Task material:

□ □ □ □

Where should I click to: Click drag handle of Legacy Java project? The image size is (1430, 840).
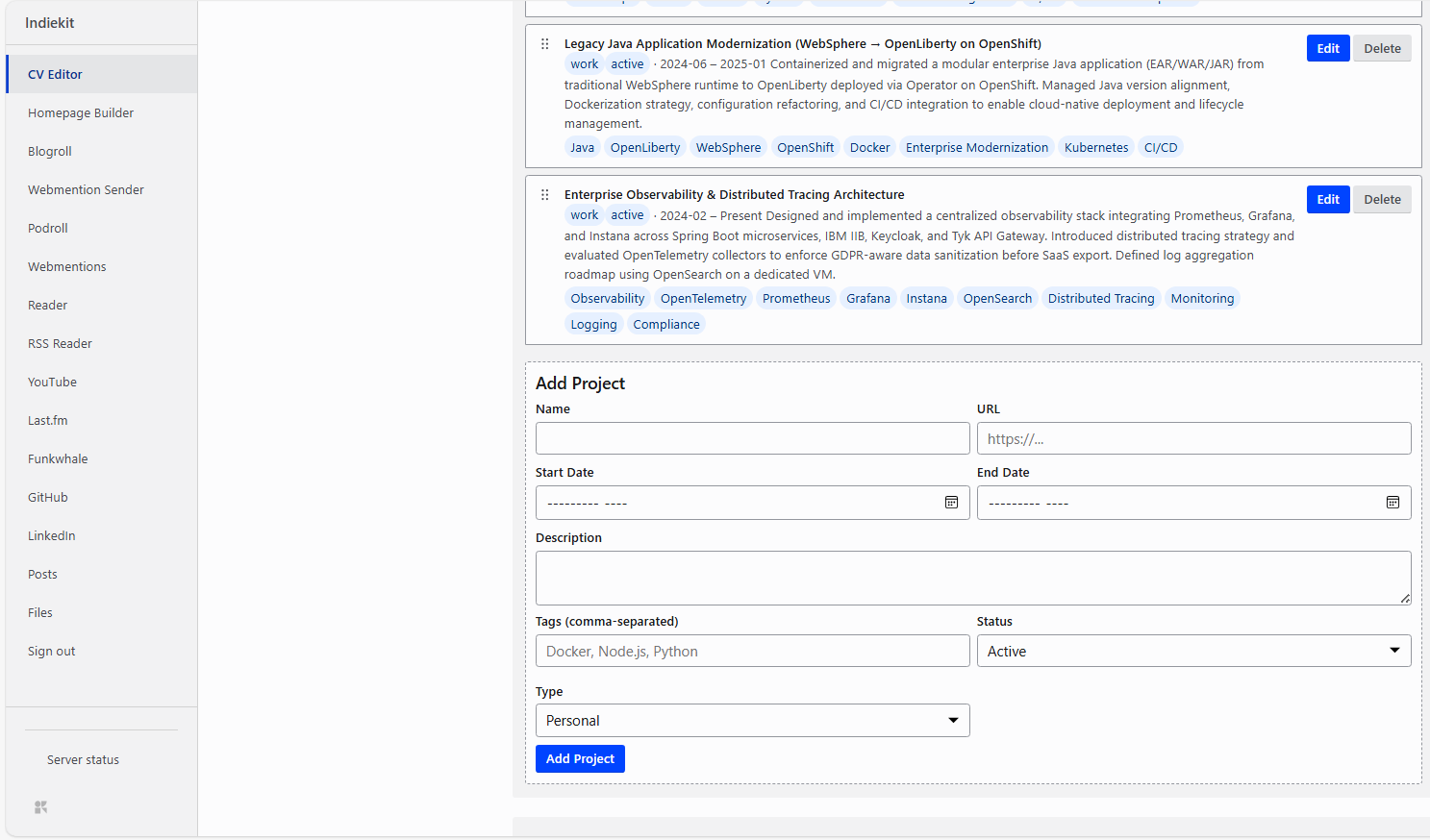click(545, 44)
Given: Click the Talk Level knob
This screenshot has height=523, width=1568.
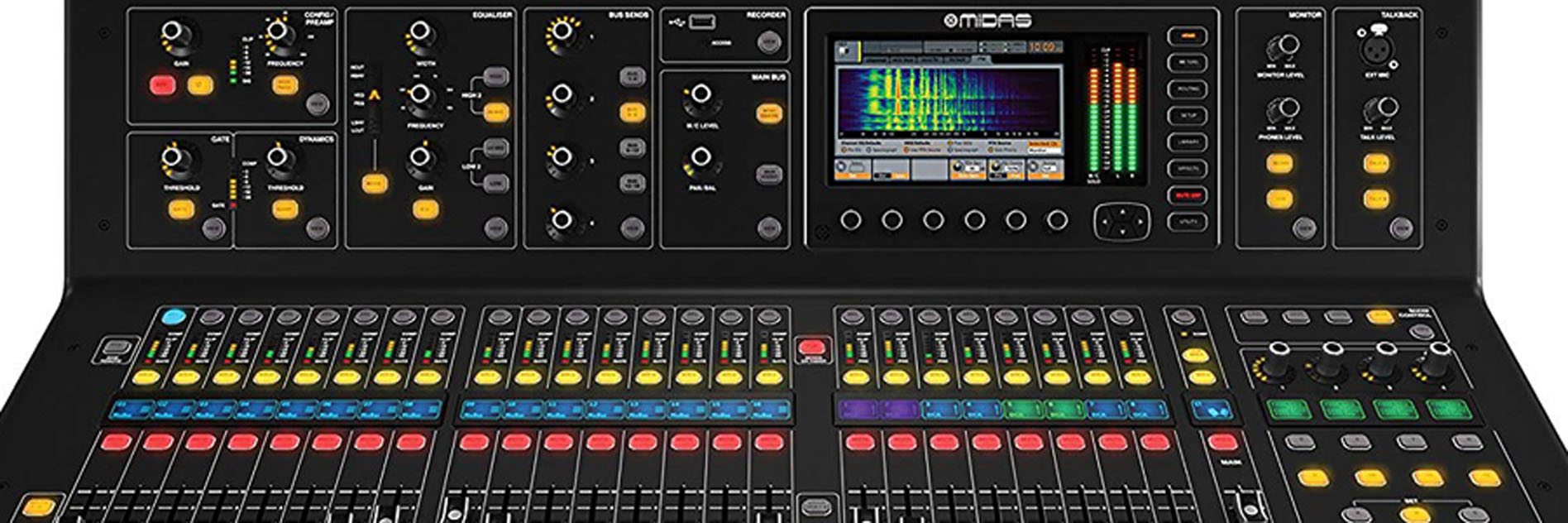Looking at the screenshot, I should pyautogui.click(x=1377, y=108).
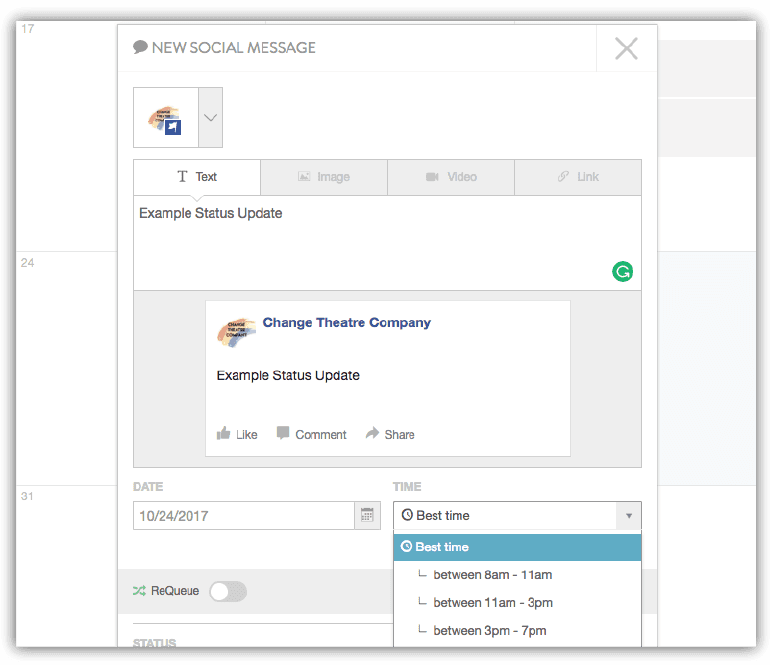Click the ReQueue shuffle icon
Screen dimensions: 770x665
pyautogui.click(x=139, y=591)
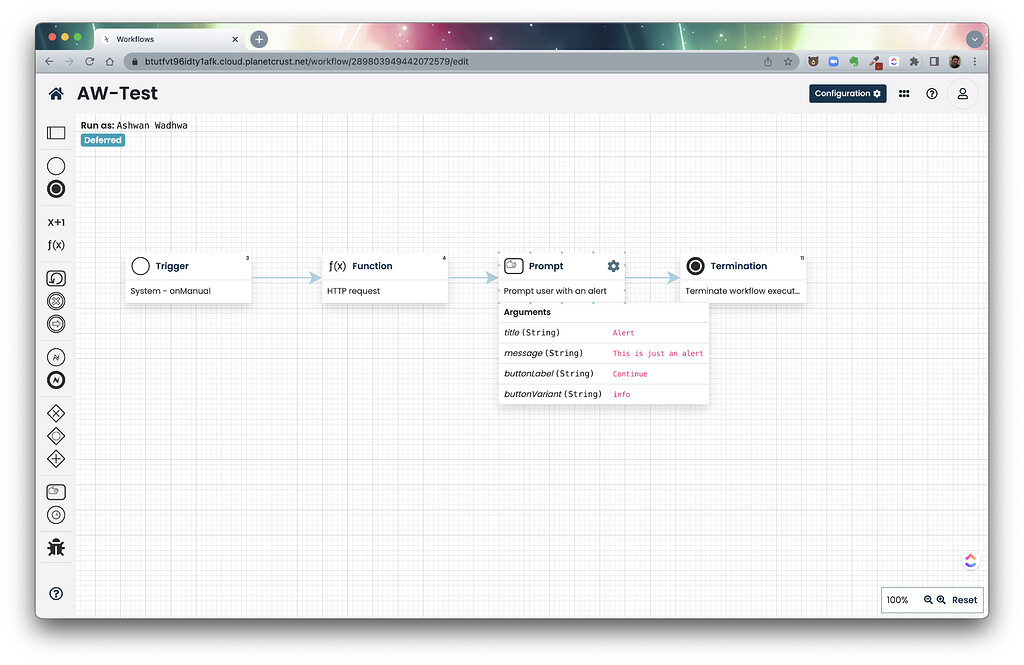The width and height of the screenshot is (1024, 665).
Task: Click the Home icon beside AW-Test
Action: click(x=55, y=93)
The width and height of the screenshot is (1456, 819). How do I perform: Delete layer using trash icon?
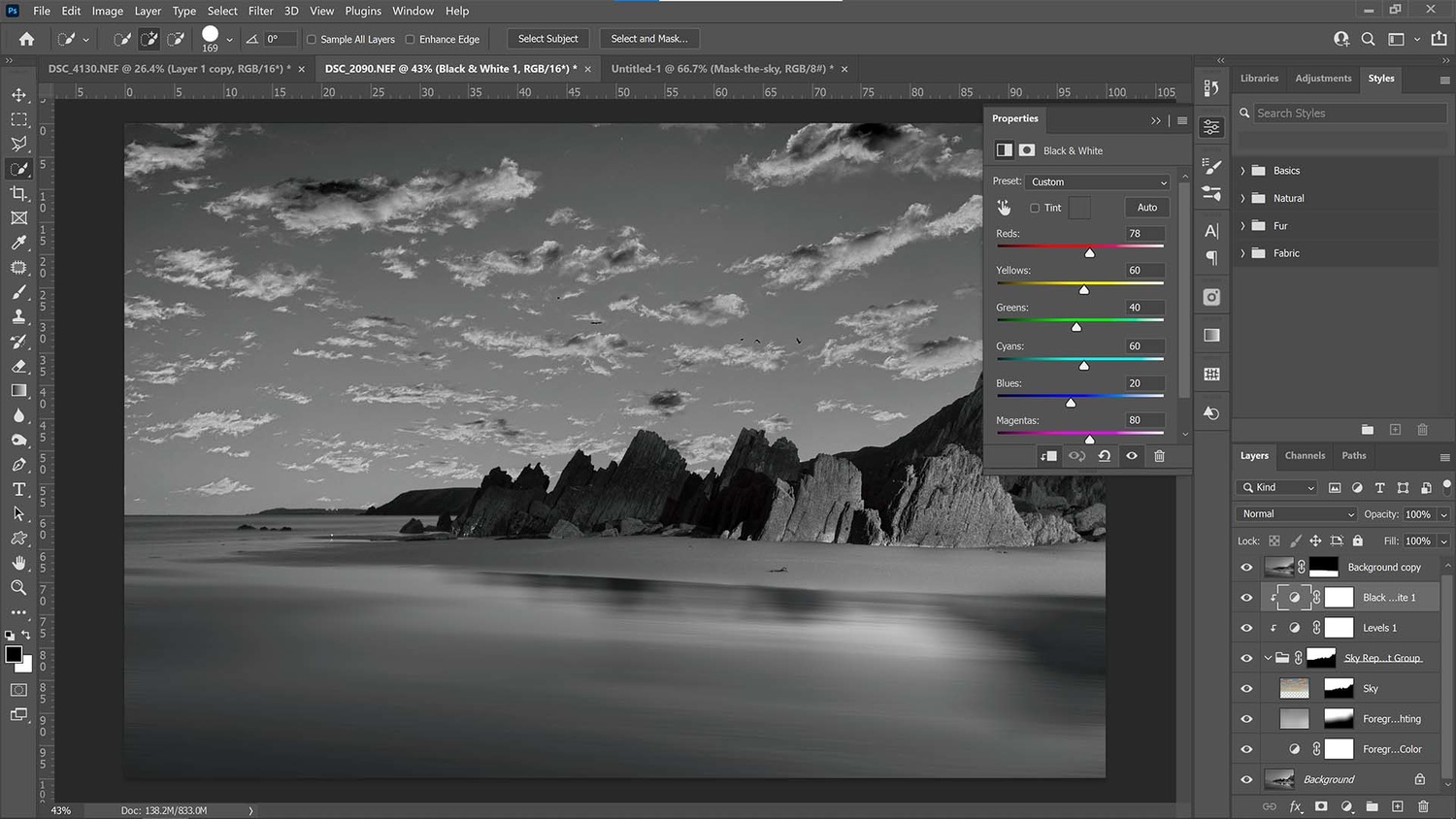(x=1423, y=806)
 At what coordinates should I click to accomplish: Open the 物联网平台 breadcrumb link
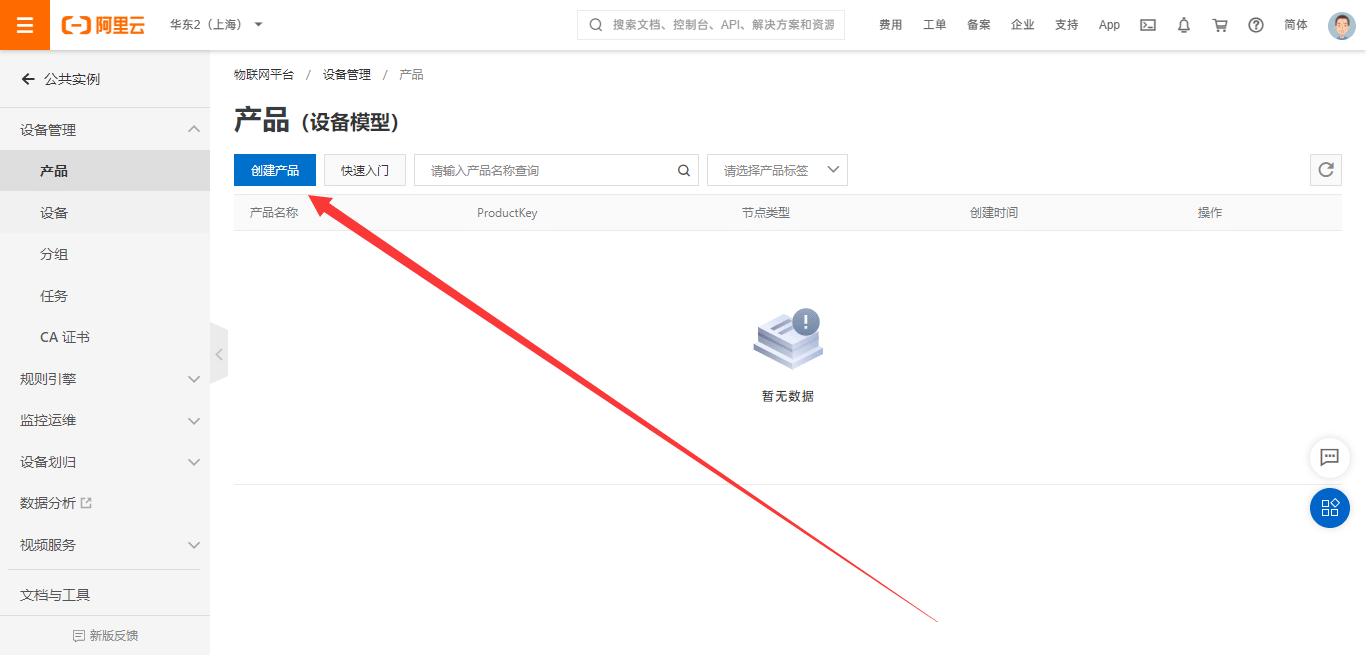(263, 73)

□ □ □ □

Your assignment: Where a record above holds a picture, drop the picture and print the rest exactly.

Completed task:
Where should I click to: Click drag handle of Legacy Java project? The image size is (1430, 840).
click(545, 44)
Given: Click the Talk Level knob
This screenshot has height=523, width=1568.
Looking at the screenshot, I should pyautogui.click(x=1377, y=108).
Click the ReQueue shuffle icon
Screen dimensions: 770x665
pyautogui.click(x=139, y=591)
The width and height of the screenshot is (1024, 665).
Task: Click the Home icon beside AW-Test
Action: click(x=55, y=93)
The width and height of the screenshot is (1456, 819). How do I perform: Delete layer using trash icon?
(x=1423, y=806)
 At what coordinates should I click to accomplish: Open the 物联网平台 breadcrumb link
(263, 73)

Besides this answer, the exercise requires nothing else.